Joseph Francis Fenton was my 4th great grandfather.
Here is how I relate:
I wanted to write about this ancestor partly because he has been so carefully researched by many other folk on Ancestry and they have shared valuable photos and other documents about Joseph. I wanted to pool all of these resources into one spot in order to share them easily with my family.
Joseph’s surname was Finton and this is how his first grave marker was inscribed, but later, when a new plaque was made the surname was changed to Fenton.
When Joseph Francis Finton was born on February 28, 1761, in Dutchess, New York, his father, William, was 29 and his mother, Mary George Fenton, was 29. He married Margaret Swegals in 1781 in New York. They had 11 children in 24 years. Joseph’s wife Margaret Swegals (my 4th great grandmother) died of measles on 30 March 1822.
Later, in 1825, he married Thankful Gillett and he had no children with this second wife.
He died on October 23, 1851, in Barrington, New York, at the impressive age of 90, and was buried in Penn Yan, New York.
He had a military background:
Enlisted June 1778 for 3 years, under Capt. Craig, went recruiting for 3 months. Joined 3rd Pa. Regt. in the fall under Col. Craig (brother of Capt. Craig) Lt. Col. Wiliams & Major Biles.
He was in the assault and taking of Stoney Point in 1779, and in an engagement at Bargains Point, at the time of Arnold’s defection, soldier went to West Point and remained there some time. He was also in New Jersey a long time.
This photo of his tombstone also shows military associations:
The burying ground of the Finton family was located on the family farm until most of the burials were removed to Lakeview Cemetery in Penn Yan, where they are today.
JOSEPH COMES TO BARRINGTON
The source (Page 145-148-The Fintons and Crosbys) gives us the following information about the farm.
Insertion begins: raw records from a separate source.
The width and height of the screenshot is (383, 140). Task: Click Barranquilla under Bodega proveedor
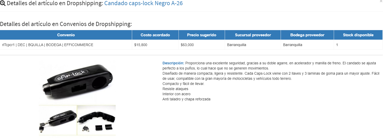(x=292, y=45)
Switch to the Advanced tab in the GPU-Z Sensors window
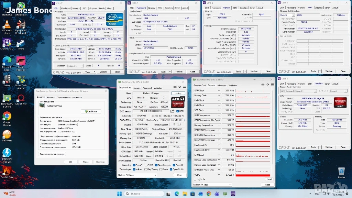352x198 pixels. (222, 85)
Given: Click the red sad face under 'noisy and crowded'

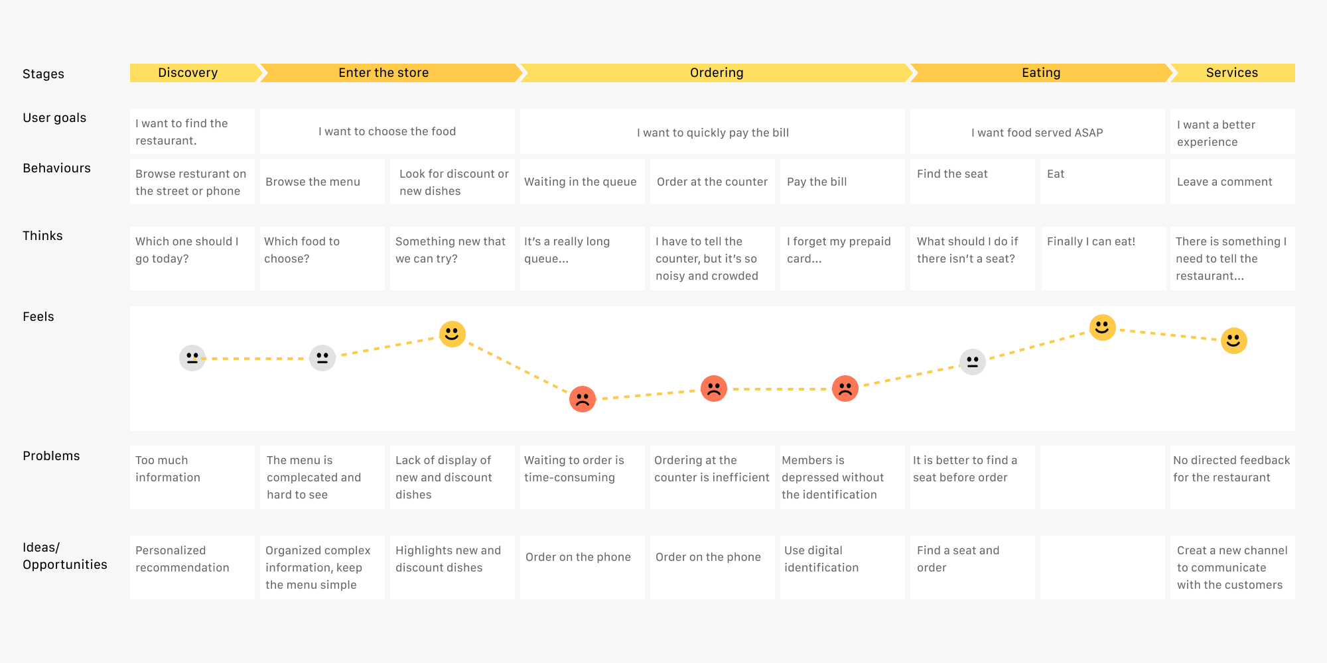Looking at the screenshot, I should coord(714,389).
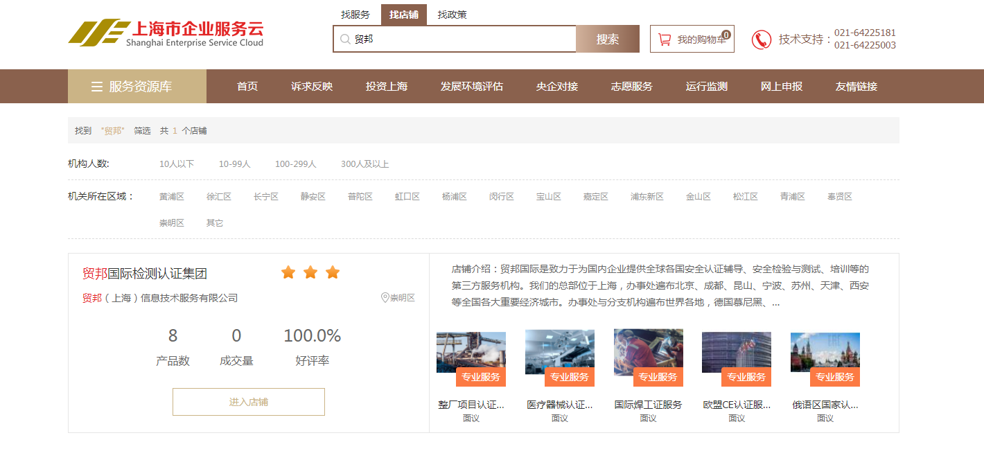This screenshot has height=458, width=984.
Task: Click the hamburger icon beside 服务资源库
Action: (x=96, y=86)
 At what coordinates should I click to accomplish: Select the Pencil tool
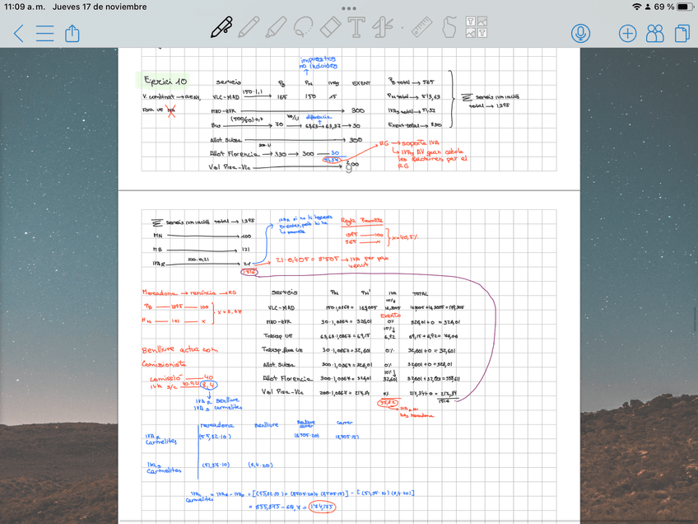pos(249,28)
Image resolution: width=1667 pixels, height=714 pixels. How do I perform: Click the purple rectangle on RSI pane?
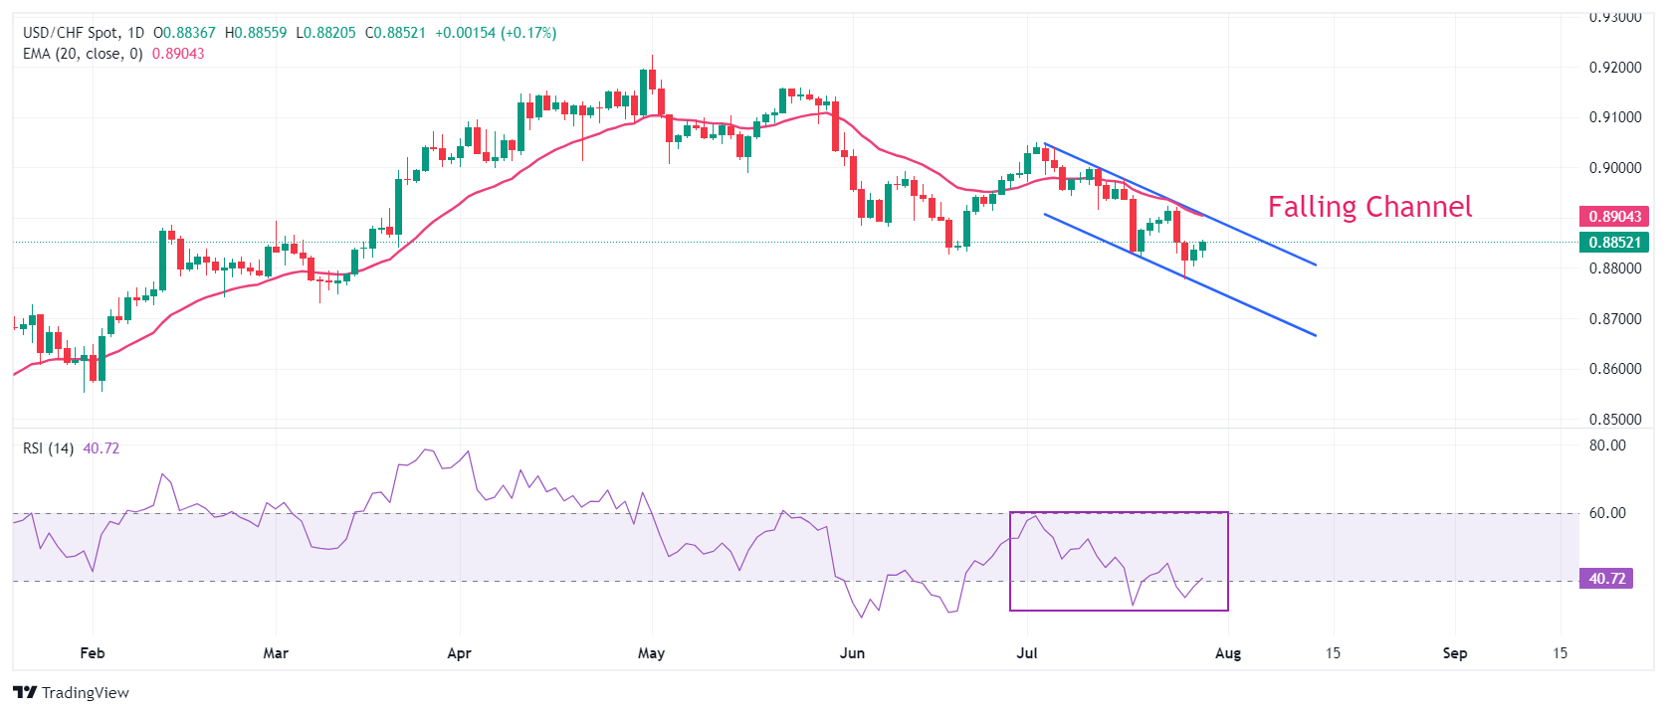(1119, 561)
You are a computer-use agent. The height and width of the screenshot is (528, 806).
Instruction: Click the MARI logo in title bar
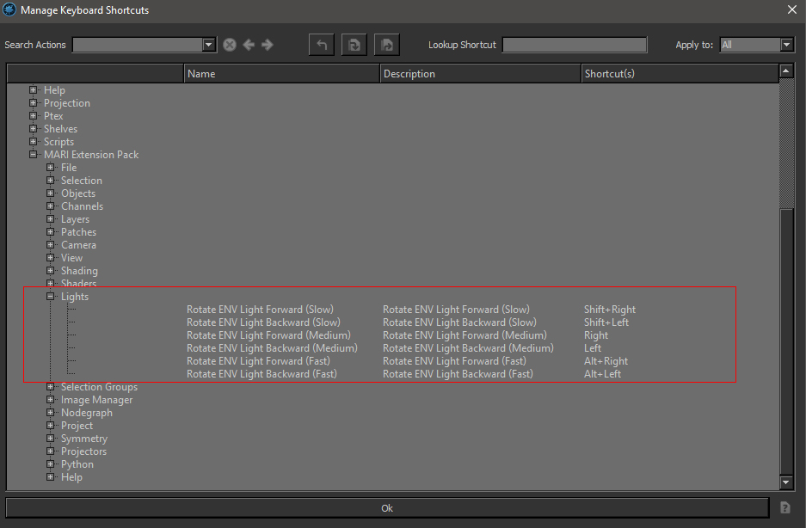point(9,9)
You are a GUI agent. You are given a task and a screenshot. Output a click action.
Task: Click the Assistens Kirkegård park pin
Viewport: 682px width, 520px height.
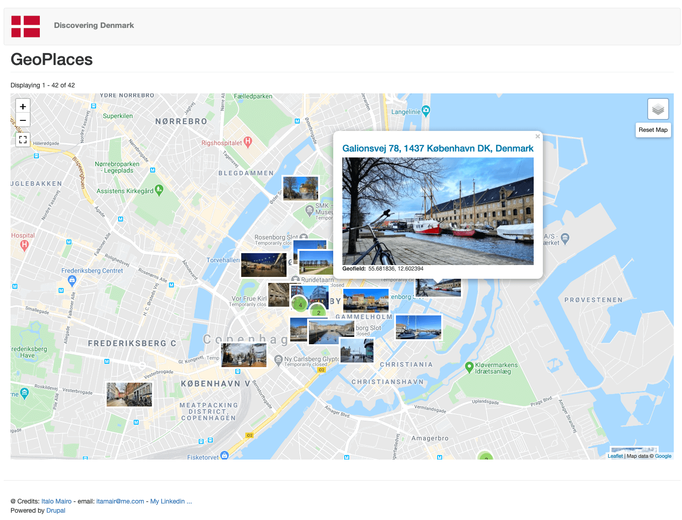click(159, 190)
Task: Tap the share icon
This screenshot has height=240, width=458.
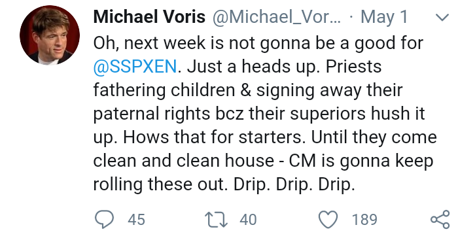Action: coord(440,219)
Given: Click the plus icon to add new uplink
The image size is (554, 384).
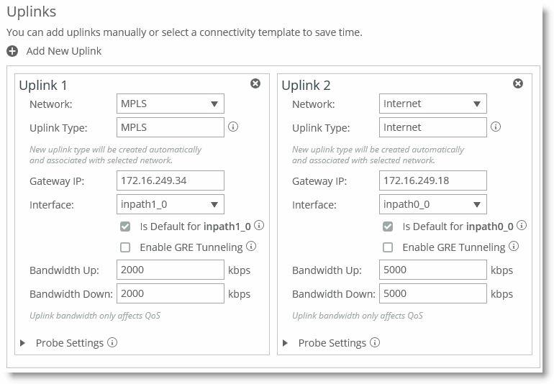Looking at the screenshot, I should (x=12, y=51).
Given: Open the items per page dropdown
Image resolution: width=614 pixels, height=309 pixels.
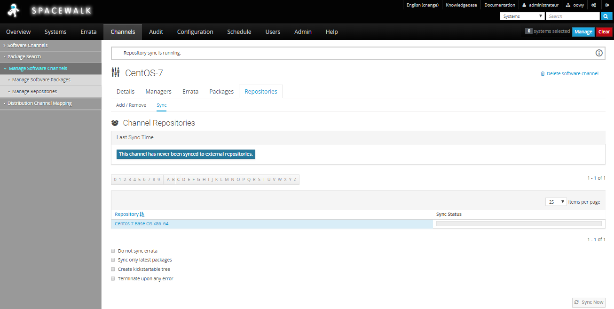Looking at the screenshot, I should point(556,202).
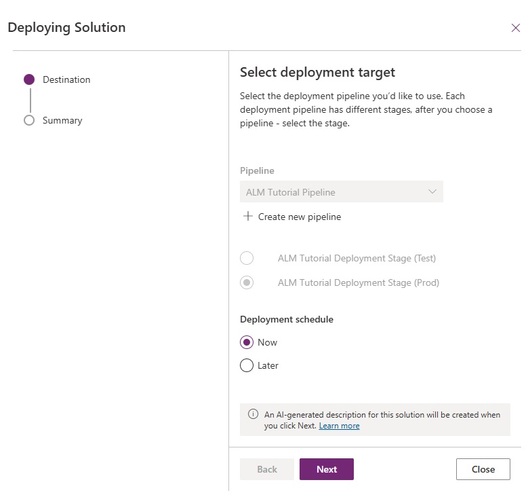Choose ALM Tutorial Deployment Stage (Test) radio
Screen dimensions: 528x495
click(x=247, y=258)
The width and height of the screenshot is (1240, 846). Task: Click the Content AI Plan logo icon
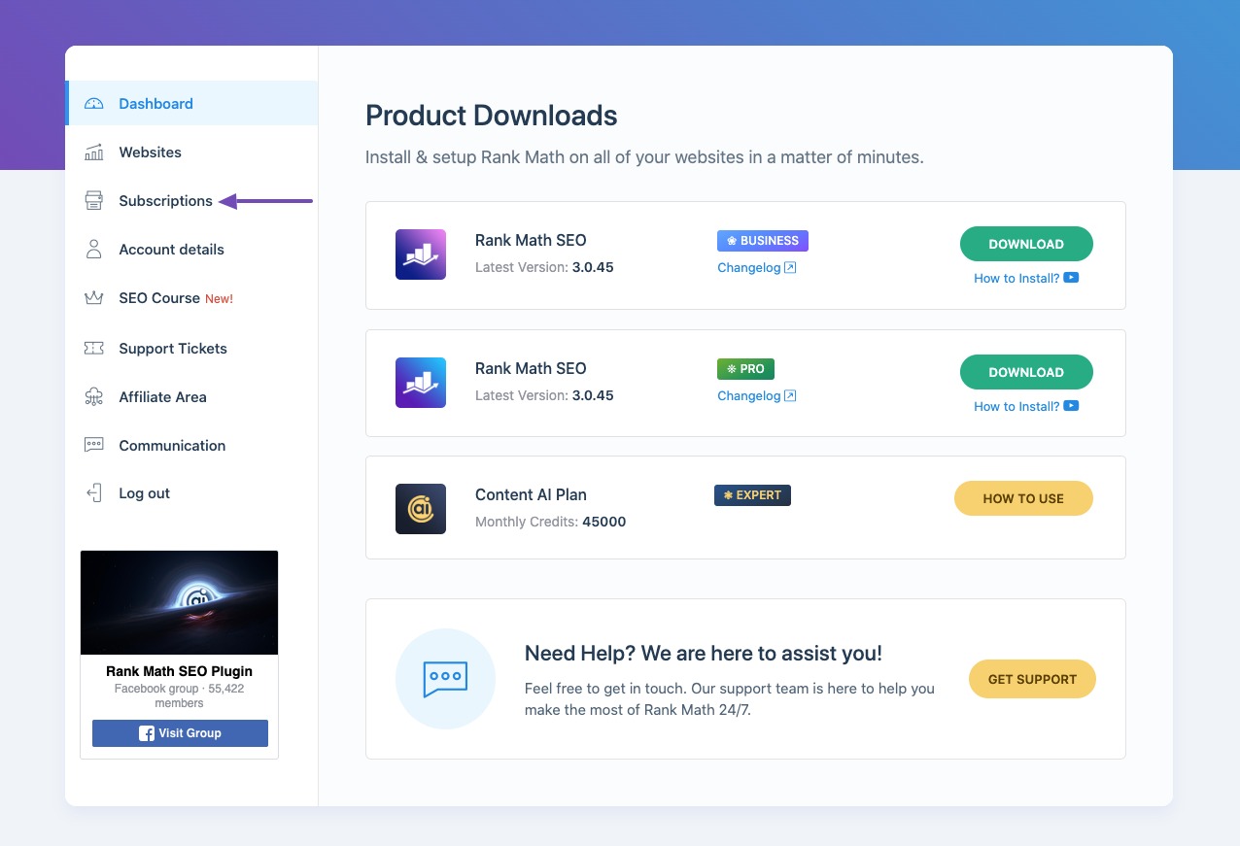coord(420,508)
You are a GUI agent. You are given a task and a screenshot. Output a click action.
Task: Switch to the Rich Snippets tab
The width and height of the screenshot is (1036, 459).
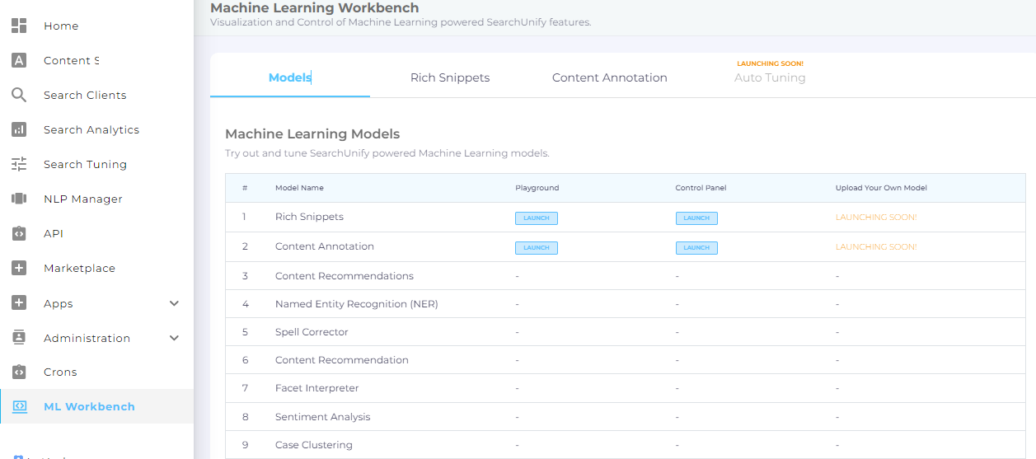coord(450,77)
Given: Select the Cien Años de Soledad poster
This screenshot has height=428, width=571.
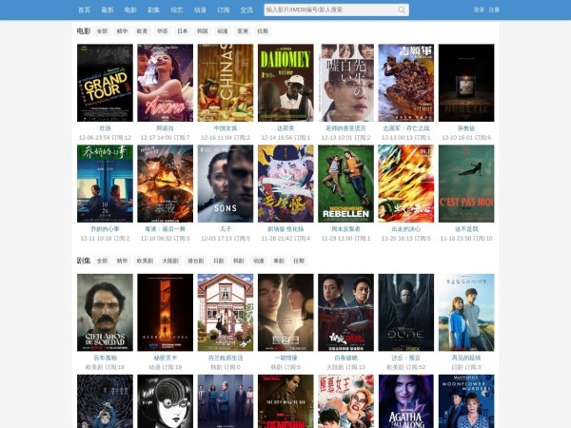Looking at the screenshot, I should (105, 312).
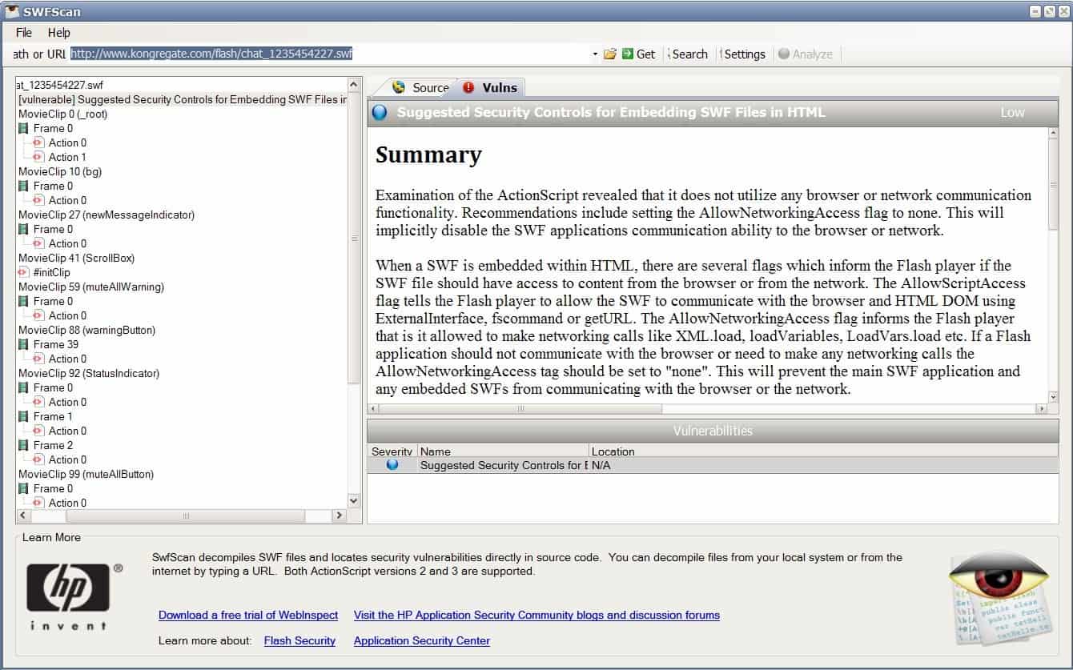Click the Search toolbar button
Viewport: 1073px width, 670px height.
click(689, 54)
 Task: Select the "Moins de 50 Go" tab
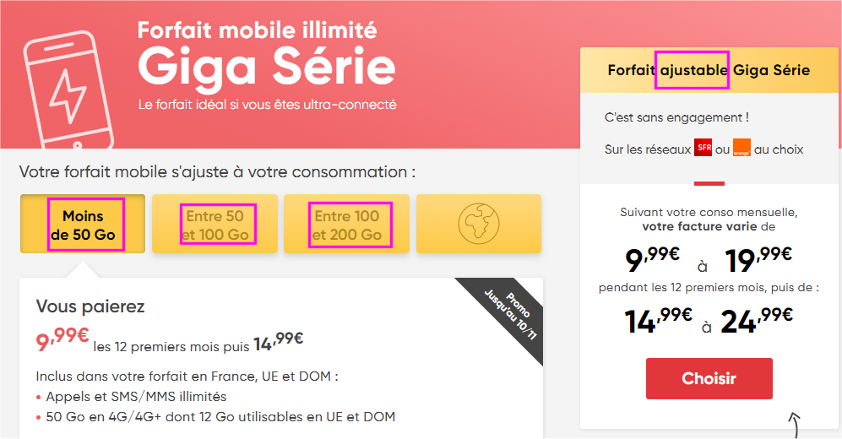click(83, 225)
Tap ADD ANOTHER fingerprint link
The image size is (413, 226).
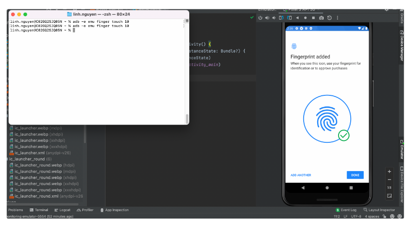click(x=300, y=175)
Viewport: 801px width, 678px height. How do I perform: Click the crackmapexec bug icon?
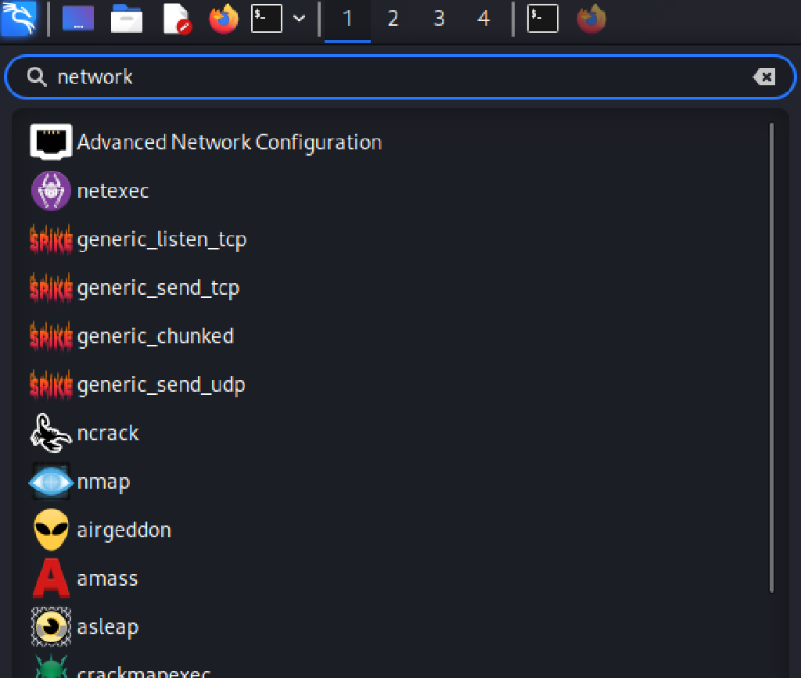pyautogui.click(x=50, y=670)
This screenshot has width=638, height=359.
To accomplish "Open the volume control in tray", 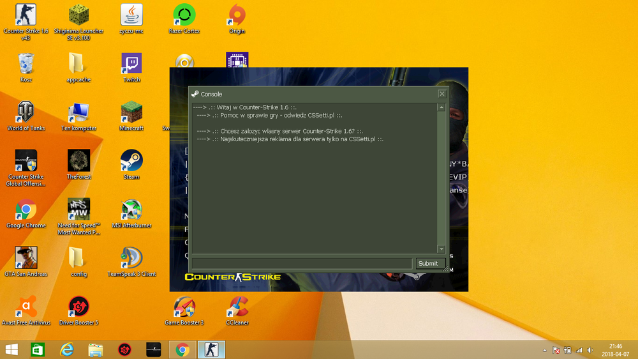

“Joseph Finton was a revolutionary soldier, and came with his family into Barrington, (then Wayne) from New Jersey in the Spring of 1806, and settled on land in the northwest part of the town, which, for some unexplained reason, was not run into lots and numbered wih the original survey. There was enough of this land for about five lots, and it was marked on an early map as “very poor.” Mr. Finton chose this location rather than land more heavily timbered in Milo, because in the open, less wooded land, there seemed a prospect of sooner getting food for stock, which was an object of great importance to pioneer settler. The Bath road at that time was a crooked way through the woods, and Mr. Joseph S. Finton, who lives now on the spot where his after settled, thinks it was not opened as a highway till after the lake road. Their first school for that neighborhood, was in a log house, north of the Barrington line, near the present residence of Job. L. Babcock, on land long owned by Jonathan Bailey. The house was warmed by a hugh old fashioned fireplace, capable of holding almost a cord of wood. School was principally attended to in the winter; and Mr. Finton says that on all the pleasant days they had to stay at home and break flax. Cotton was not king then, and flax wrought by home industry, was the most important element for clothing the family.”
The photo below of the Fenton farm was as pictured after the 1851 death of Joseph.
The next photograph was not taken until 1925 (Joseph had died in 1851)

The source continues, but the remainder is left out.